Indian IT specialists-turned-entrepreneurs in
the USA have set up IT training institutions in India. s remote provinces
giving hope to underprivileged youngsters denied access to quality education.
These entrepreneurs also contribute to charity and development programmes in
countries of origin. The conducive working environment in the rich countries
has helped enhance the productivity of these skilled persons many-folds when
viewed in terms of the situation in their countries of origin.

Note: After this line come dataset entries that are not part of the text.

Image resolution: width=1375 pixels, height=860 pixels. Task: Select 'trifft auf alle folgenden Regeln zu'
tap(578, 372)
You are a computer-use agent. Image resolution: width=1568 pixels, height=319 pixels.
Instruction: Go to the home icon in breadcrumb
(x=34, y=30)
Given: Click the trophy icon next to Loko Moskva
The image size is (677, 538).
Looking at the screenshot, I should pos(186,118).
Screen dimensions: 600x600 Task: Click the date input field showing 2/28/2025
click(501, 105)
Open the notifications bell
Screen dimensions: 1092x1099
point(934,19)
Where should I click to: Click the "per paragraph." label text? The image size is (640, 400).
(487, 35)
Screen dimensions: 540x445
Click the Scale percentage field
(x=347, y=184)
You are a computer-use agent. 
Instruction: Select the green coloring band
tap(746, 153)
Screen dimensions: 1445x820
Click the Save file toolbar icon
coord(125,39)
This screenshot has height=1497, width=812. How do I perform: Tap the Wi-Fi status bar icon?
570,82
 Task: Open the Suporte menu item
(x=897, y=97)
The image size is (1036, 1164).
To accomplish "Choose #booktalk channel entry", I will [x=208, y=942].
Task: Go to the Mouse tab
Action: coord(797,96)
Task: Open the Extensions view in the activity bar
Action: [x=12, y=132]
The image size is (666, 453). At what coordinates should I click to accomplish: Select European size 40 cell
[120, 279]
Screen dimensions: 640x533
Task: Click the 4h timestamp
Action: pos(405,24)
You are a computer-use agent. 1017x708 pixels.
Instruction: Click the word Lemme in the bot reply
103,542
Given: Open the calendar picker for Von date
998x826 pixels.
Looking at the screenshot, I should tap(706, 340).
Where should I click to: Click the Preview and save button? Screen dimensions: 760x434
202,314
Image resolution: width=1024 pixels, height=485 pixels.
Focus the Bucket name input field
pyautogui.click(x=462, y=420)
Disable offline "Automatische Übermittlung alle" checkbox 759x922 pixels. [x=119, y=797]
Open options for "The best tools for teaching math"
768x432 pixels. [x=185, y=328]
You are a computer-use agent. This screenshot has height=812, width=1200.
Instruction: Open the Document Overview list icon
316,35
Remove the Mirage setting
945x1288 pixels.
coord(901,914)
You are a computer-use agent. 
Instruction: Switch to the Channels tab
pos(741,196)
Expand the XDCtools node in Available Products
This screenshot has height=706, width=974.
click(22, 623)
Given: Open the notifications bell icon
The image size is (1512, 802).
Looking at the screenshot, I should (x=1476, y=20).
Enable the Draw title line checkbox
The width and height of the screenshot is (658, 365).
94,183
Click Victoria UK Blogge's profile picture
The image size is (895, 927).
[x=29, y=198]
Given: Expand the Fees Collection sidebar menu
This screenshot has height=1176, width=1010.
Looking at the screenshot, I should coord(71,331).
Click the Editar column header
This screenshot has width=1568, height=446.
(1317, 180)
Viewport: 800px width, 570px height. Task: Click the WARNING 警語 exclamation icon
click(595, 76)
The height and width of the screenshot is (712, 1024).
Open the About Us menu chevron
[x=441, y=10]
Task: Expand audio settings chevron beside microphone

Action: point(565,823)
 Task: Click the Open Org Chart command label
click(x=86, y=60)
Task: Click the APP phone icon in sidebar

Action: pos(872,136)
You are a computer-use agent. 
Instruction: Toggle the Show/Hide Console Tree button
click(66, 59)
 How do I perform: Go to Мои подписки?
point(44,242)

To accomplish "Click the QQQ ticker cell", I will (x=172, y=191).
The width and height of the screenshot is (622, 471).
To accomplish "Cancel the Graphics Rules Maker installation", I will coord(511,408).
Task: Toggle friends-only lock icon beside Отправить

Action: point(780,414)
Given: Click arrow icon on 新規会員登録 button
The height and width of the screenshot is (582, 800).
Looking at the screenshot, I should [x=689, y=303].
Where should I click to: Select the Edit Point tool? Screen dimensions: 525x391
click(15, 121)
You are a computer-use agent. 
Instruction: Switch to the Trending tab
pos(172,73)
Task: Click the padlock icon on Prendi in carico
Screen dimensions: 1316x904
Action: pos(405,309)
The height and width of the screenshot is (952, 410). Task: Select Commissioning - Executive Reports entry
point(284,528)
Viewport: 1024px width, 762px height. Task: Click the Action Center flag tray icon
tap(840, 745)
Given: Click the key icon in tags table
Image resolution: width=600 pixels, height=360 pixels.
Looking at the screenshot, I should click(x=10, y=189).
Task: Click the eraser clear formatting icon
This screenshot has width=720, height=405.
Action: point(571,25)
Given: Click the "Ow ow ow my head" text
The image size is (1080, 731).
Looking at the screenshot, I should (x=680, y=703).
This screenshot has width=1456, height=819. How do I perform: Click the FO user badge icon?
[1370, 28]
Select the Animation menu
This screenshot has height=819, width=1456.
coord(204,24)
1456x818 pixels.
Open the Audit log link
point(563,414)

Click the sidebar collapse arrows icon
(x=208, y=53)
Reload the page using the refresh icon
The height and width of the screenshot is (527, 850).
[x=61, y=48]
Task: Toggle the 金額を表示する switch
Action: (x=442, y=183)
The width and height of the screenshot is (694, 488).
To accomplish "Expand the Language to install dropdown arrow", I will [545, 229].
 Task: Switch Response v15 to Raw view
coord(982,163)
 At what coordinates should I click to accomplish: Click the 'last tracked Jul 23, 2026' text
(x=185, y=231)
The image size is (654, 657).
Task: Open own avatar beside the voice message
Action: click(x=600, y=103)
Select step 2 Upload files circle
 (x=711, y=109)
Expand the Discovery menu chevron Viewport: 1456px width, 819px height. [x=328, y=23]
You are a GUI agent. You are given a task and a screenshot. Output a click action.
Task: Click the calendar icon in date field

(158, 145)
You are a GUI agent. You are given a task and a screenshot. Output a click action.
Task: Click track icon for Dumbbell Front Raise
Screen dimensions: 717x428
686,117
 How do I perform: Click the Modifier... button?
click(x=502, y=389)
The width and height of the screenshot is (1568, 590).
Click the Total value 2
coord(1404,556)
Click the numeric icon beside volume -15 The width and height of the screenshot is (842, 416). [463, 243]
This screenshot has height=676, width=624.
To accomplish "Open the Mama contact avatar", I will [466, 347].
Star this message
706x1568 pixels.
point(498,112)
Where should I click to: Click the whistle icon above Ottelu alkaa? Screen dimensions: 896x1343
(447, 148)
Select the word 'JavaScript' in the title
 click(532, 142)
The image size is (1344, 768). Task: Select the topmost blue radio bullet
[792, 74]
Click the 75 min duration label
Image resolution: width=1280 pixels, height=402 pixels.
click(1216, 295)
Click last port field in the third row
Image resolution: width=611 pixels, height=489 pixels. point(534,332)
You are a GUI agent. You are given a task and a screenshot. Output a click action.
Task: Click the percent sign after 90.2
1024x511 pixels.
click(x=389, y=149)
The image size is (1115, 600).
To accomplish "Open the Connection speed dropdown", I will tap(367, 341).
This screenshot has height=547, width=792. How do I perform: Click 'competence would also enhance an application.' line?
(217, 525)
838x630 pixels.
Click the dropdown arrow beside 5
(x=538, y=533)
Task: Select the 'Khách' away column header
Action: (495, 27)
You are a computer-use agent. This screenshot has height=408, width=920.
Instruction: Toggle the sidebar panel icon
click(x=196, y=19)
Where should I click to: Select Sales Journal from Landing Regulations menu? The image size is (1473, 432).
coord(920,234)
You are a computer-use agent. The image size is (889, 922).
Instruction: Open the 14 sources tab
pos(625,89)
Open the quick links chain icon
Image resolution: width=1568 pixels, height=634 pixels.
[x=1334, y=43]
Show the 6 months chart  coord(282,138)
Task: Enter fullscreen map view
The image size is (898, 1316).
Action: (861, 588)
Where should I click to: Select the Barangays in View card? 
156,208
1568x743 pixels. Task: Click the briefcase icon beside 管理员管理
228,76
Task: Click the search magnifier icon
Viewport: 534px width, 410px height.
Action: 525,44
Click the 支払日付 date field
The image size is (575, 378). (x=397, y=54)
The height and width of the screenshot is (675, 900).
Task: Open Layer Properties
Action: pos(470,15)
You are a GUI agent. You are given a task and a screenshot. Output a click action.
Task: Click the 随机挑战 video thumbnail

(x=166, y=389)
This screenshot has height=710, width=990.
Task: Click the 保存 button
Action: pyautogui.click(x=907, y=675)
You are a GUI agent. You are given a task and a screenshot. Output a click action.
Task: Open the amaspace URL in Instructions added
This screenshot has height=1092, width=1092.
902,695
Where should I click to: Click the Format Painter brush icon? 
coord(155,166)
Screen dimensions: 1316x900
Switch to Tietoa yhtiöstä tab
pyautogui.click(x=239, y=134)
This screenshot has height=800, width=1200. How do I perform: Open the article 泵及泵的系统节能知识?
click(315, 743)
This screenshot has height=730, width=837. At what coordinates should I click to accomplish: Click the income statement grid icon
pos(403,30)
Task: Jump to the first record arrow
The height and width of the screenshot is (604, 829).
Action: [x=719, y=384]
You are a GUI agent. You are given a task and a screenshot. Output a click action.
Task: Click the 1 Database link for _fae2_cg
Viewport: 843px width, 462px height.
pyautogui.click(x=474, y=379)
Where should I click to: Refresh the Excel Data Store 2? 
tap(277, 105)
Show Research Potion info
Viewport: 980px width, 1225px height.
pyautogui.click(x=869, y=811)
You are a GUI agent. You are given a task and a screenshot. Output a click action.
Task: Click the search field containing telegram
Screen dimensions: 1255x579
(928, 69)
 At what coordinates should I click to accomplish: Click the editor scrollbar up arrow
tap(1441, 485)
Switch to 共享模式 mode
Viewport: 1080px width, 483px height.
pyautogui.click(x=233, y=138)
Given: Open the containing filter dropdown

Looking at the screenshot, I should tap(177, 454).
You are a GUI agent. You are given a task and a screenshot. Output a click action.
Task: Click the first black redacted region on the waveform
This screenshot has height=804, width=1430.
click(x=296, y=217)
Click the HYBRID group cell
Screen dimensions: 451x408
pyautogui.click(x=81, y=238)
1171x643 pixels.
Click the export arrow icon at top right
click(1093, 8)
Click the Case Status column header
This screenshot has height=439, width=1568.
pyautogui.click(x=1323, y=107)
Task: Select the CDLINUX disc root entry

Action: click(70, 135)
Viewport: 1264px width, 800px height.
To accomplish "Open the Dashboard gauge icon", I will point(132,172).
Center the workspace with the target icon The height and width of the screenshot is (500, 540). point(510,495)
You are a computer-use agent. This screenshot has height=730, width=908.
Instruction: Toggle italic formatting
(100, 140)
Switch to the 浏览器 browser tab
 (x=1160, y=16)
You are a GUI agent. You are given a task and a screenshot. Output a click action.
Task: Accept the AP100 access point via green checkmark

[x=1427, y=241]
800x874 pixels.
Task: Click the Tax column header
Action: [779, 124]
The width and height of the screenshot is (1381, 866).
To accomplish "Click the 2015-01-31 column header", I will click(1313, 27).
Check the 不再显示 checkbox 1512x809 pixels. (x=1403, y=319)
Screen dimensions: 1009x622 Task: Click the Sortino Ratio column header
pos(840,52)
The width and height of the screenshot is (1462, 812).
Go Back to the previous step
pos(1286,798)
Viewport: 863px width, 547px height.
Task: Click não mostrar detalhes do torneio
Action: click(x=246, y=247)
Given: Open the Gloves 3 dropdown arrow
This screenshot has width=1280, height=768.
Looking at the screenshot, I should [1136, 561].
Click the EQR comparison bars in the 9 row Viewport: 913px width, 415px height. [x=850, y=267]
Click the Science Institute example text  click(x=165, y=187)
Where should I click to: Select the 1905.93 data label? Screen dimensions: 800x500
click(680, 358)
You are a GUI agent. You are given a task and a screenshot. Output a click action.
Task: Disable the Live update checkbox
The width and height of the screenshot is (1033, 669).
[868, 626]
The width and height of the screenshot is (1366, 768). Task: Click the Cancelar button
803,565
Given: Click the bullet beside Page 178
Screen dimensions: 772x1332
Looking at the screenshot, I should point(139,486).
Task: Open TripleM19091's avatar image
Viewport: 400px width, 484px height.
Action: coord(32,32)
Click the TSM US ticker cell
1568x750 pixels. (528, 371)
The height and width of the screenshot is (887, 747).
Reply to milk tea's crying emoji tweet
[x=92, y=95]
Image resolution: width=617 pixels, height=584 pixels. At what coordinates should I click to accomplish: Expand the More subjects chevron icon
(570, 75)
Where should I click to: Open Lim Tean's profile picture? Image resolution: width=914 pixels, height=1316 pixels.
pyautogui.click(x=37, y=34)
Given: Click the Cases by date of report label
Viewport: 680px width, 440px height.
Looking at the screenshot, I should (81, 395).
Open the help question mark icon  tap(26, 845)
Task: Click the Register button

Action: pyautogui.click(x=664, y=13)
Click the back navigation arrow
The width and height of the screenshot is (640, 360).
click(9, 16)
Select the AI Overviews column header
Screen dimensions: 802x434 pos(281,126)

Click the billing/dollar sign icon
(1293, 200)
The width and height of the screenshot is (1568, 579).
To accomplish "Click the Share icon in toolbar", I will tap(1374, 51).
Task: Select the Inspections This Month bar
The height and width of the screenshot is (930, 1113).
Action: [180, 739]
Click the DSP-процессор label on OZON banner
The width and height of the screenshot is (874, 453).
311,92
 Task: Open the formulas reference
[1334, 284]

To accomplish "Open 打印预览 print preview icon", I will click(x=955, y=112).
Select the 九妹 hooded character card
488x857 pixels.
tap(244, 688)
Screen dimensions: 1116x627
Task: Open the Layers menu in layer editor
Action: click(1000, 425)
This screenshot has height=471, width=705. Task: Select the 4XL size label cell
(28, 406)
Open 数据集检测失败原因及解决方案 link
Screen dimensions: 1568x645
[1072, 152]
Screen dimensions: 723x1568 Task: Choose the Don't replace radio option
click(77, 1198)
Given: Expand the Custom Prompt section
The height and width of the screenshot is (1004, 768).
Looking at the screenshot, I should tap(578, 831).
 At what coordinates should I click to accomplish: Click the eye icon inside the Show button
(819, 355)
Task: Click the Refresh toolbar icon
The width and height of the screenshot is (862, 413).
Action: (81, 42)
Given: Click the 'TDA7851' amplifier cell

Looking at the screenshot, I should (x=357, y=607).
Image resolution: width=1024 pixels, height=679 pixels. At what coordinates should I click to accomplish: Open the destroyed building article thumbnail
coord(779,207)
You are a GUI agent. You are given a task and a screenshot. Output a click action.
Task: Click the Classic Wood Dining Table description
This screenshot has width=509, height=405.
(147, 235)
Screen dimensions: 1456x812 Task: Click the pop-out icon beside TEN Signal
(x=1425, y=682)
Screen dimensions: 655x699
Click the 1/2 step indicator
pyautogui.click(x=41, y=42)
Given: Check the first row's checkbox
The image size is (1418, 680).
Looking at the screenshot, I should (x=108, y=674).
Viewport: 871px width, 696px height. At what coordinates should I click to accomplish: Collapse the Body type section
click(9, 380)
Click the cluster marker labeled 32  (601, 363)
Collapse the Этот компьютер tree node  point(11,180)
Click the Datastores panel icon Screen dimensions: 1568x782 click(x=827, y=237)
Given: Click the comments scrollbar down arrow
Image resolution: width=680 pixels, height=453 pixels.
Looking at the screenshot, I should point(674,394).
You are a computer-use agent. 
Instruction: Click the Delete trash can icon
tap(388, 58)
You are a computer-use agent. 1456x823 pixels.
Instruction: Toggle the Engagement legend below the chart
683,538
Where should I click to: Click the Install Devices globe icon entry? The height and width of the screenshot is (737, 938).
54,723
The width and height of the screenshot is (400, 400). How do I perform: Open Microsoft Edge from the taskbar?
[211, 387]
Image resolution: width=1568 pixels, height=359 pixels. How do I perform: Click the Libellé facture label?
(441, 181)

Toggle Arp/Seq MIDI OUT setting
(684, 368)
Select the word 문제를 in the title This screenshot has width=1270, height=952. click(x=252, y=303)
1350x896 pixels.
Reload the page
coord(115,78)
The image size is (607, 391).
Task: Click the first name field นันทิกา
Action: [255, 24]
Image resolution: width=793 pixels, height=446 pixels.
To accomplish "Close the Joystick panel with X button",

At the policy level, the short-term solution
to curtailing so-called . unwanted. migration at destination has been
anchored on strict border patrol, in spite of the shortcomings of such
approach. The long-term solution should emphasise economic growth and
employment generation, promotion of human rights and security and related
policy measures, factors that generate such emigration from poor countries. The
importation of skills from poor countries is but a short-term solution to the
acute skilled shortage problem in rich countries; in the long-term, the
solution lies in improving training and educational opportunities locally. The
trend where students from North America, Africa, Asia and China dominate the
graduate schools in Europe should be reversed.
The networking amongst professionals in
diaspora and their counterparts in training, technology transfer, information
exchange and research projects principally via the Internet should be
encouraged. But the challenges are daunting poor countries especially in Africa
are inadequately serviced by the requisite infrastructure; poverty, corruption
and mismanagement hike the cost of setting up and maintaining needed
infrastructures. Brain circulation has taken over brain drain in Africa, Asia
and Latin America. Indian IT specialists are working for American companies in
India without physical dislocation, but at considerable economic mobility for
the experts. Such examples should be replicated elsewhere. Given favourable
working conditions, skilled professionals in diaspora would prefer to return
home to contribute to the development of their countries. Thus when Germany
offered to retain foreign graduates, less than a third of the quota was taken
up at the expiration of the scheme. Few foreign students especially from
Turkey, Africa and the Gulf States who graduated from German universities, took
advantage of the offer, preferring instead to go back home or, in the
alternative move on to the USA.
The World Bank estimates that the high
tariffs and technical barriers to trade cost sub-Saharan African countries
about US$20 billion yearly in lost exports. Hence a viable strategy to enhance
economic growth and generate employment is to open the markets of the rich to
poor countries. exports and remove tariffs on imports. Preferential trade
between them can affect emigrant pressure from poor countries through its
indirect effects on economic activity, employment and wages. Donors should use
ODAs constructively to improve infrastructure for human capital and related
development, and support growth policies to influence the pressure to emigrate
from poor countries. Unless economic and
other opportunities are created in these countries, pressures for international
migration would intensify.
Finally, the xenophobic reactions to immigrants in rich
countries miss the salient point: that immigrants are not a homogeneous group.
In fact rich countries have a moral responsibility to assist programmes for the
orderly return and reintegration of migrants to their countries of origin. This
is particularly the case of highly skilled professionals whose expertise has
been productively utilised in rich countries, but the initial investment in
such rare human capital was in fact borne by poor countries.